=== COMPLETE THE FOLLOWING ===
• A. From the article on the arbitration ruling, list every organization or government body that it names with a proper name.
• B. Answer these questions using the article on the arbitration ruling, one answer per line.
(i) How many workers nationwide could the ruling affect?
(ii) Which justice wrote the majority opinion?
(iii) In what year was the National Labor Relations Act passed?
• C. Write the next few sentences of the article on the arbitration ruling, starting after its final paragraph.

The Economic Policy Institute estimates that more than half of all nonunion workers in the United States have signed mandatory arbitration agreements, and Monday’s ruling could affect nearly 25 million workers nationwide.

The court considered three cases where employees filed class-action lawsuits for lost overtime pay despite mandatory arbitration agreements, including one in which the National Labor Relations Board ruled that an arbitration agreement violated the National Labor Relations Act. The board defended its decision, arguing that the labor law passed in 1935 protects workers’ right to work together for better wages and working conditions, including through class-action lawsuits.

However, the court’s conservative justices argued the Federal Arbitration Act of 1925 trumps the nation’s foundational labor and collective bargaining law, which they view as more narrowly tailored toward union workers. Congress passed the Federal Arbitration Act a decade earlier to give employers the power to settle disputes through private arbitration and prevent collective legal action from employees.

“As a matter of policy these questions are surely debatable. But as a matter of law the answer is clear,” wrote Justice Neil Gorsuch, a Trump appointee, in the opinion for the majority. “In the Federal Arbitration Act, Congress has instructed federal courts to enforce arbitration agreements according to their terms — including terms providing for individualized proceedings.”

Writing in dissent for the court’s four more liberal justices, Justice Ruth Bader Ginsberg said the ruling was “egregiously wrong.” She argued that individual claims of lost wages, for example, are “scarcely of a size warranting the expense of seeking redress alone,” but by banding together, workers can effectively seek redress for wage underpayment that is common across various industries.

The Federal Arbitration Act, the dissenting justices argued, does not give employers cover to violate workers’ right to protect their interests in concert by forcing them to sign “take-it-or-leave-it” contracts requiring mandatory arbitration as a condition of employment.

“The inevitable result of today’s decision will be the underenforcement of federal and state statutes designed to advance the well-being of vulnerable workers,” Ginsberg wrote. “The probable impact on wage and hours claims of the kind asserted in the cases now before the Court is all too evident. Violations of minimum-wage and overtime laws are widespread.”

=== RECORDED INFORMATION ===
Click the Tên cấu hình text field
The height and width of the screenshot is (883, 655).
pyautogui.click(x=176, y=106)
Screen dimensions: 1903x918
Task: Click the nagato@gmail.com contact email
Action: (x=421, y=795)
==
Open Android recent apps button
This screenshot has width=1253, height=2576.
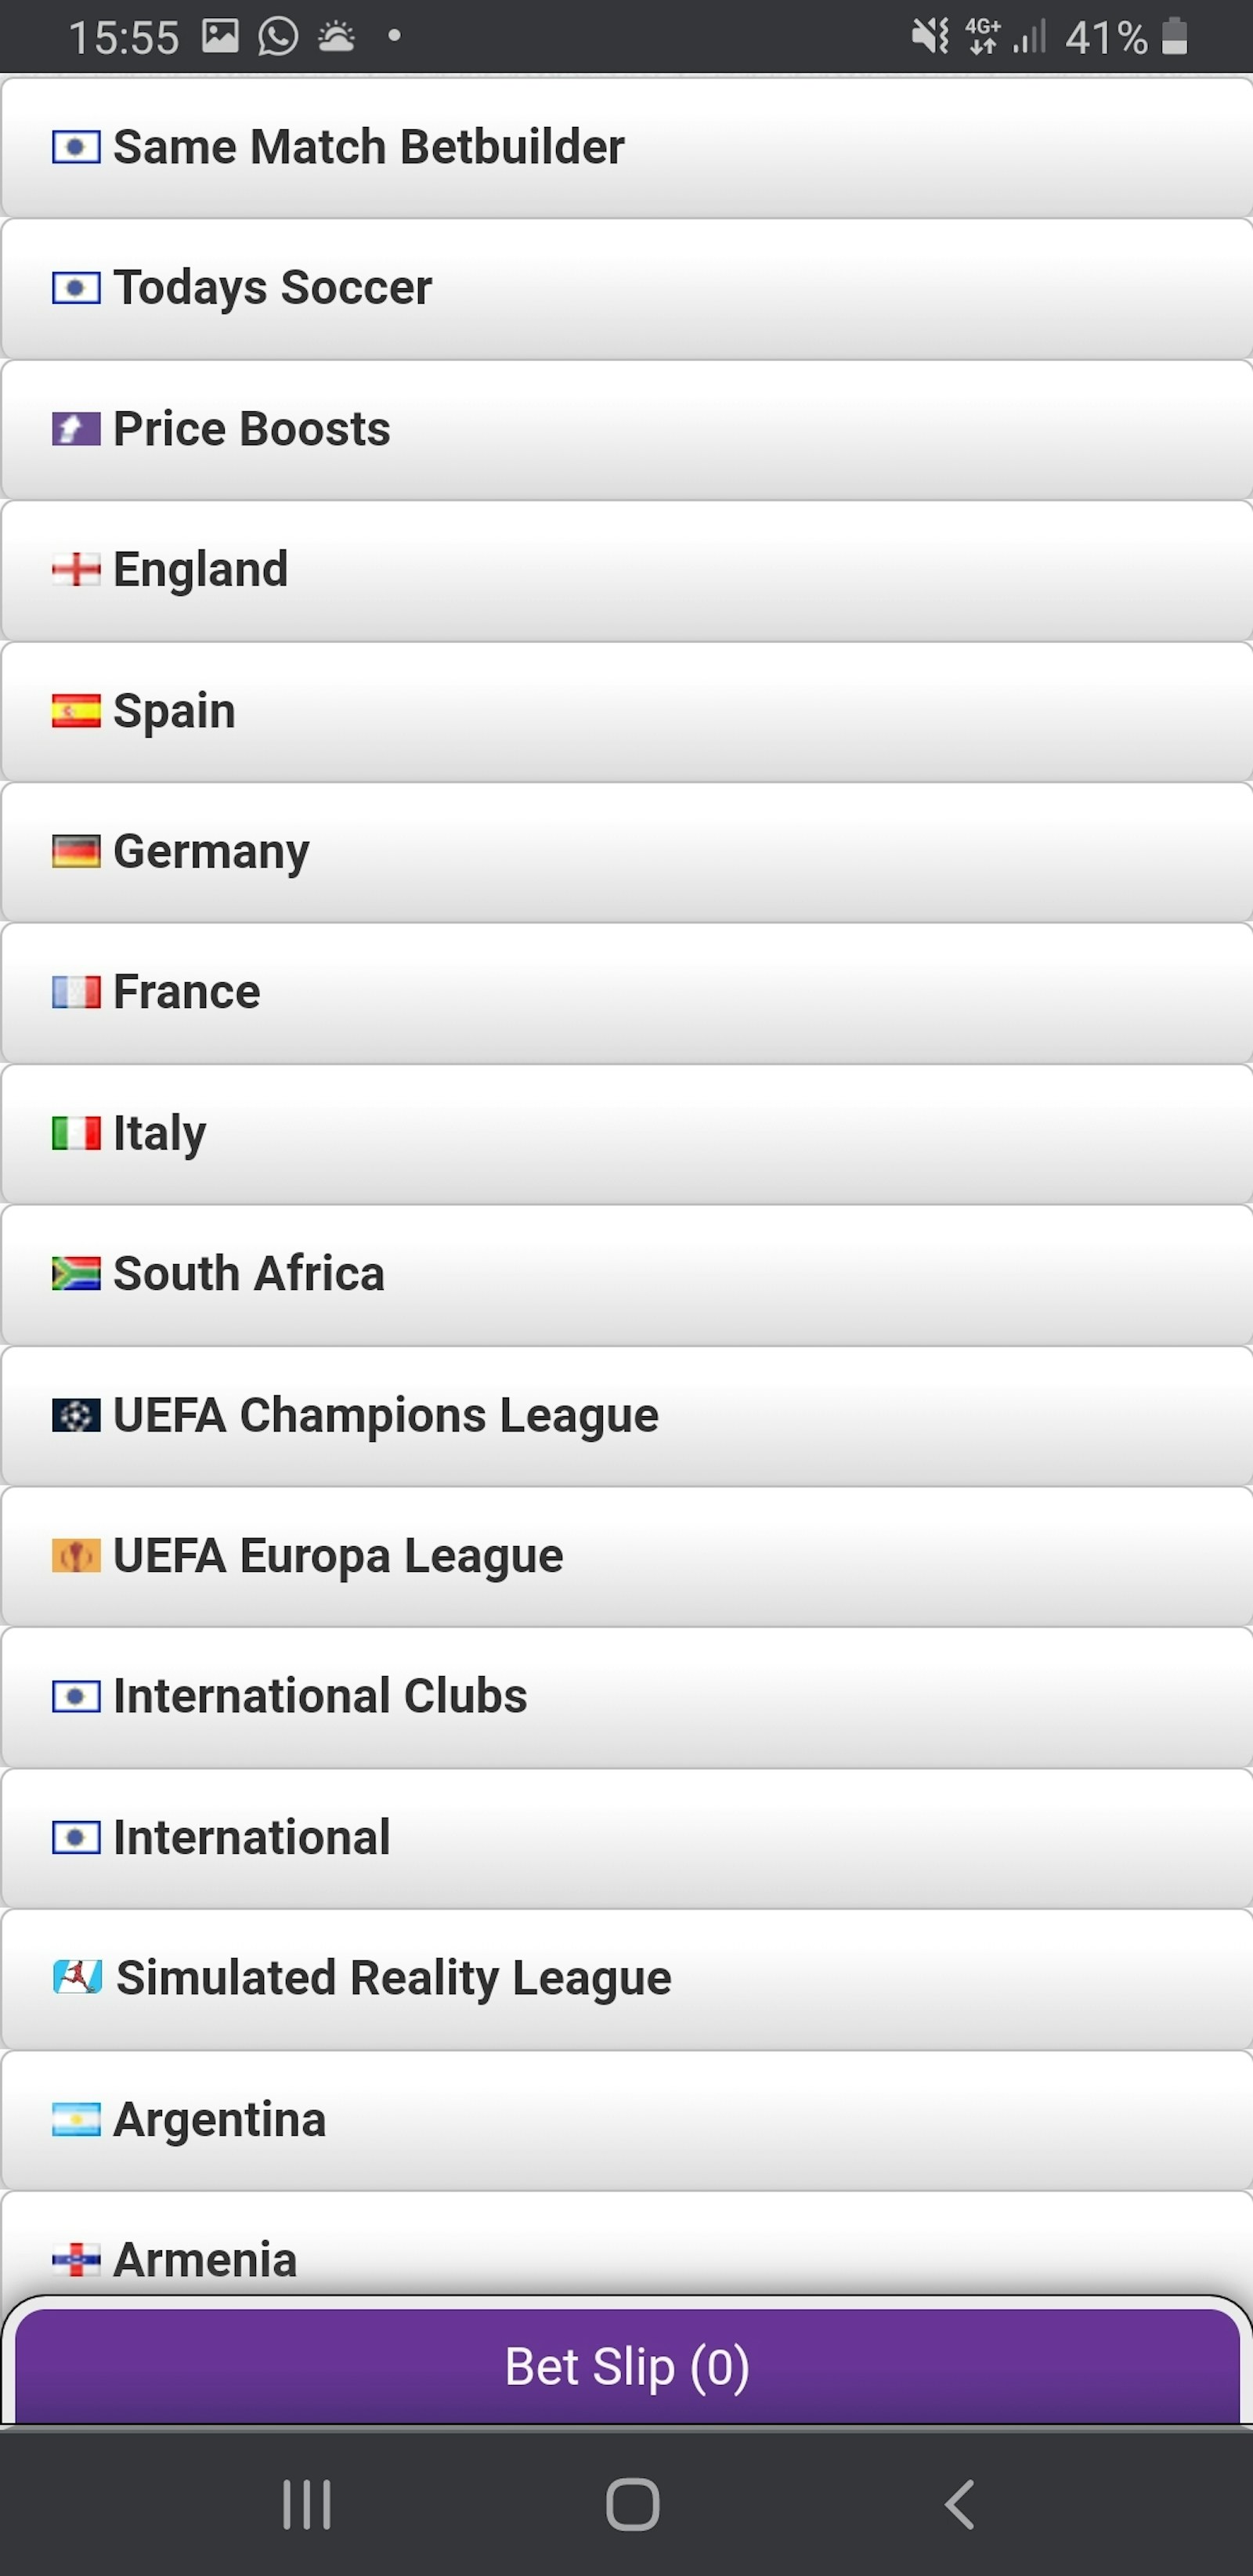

=== TASK-BY-TASK ANSWERS ===
• A. Economic Policy Institute; National Labor Relations Board; Congress

• B.
(i) Nearly 25 million
(ii) Justice Neil Gorsuch
(iii) 1935

• C.
Proponents say mandatory arbitration prevents costly litigation and, without it, employers would get rid of arbitration altogether, robbing nonunion works of their only option for a quick and uncostly resolution to workplace disputes outside the courtroom. However, the NAACP argued in a brief filed with the court that forcing workers to challenging discrimination alone and outside the courtroom poses a serious threat to civil rights enforcement.

Proving workplace discrimination, particularly on grounds of race and gender, usually requires identifying a “disparate impact” on a certain group or a common pattern of practice that disproportionately affects certain workers. Providing evidence of discrimination on the job is much more difficult when workers must present their cases one-by-one and in private, rather than by sharing their stories and working together.

For decades, concerted efforts by workers to assert their rights have effectively challenged racial and gender discrimination at job sites across the country, forcing large employers to change their ways, according the to the NAACP.

“If employers can preclude workers from acting together in every forum, they can — and will — effectively extinguish the civil rights claims of the most vulnerable members of the workforce,” the NAACP wrote.

Echoing the dissenting justices, McNicholas said Congress should restore the right to engage in “collective action” for millions of workers by banning mandatory arbitration agreements, but such legislation is unlikely as long as Republicans control Congress.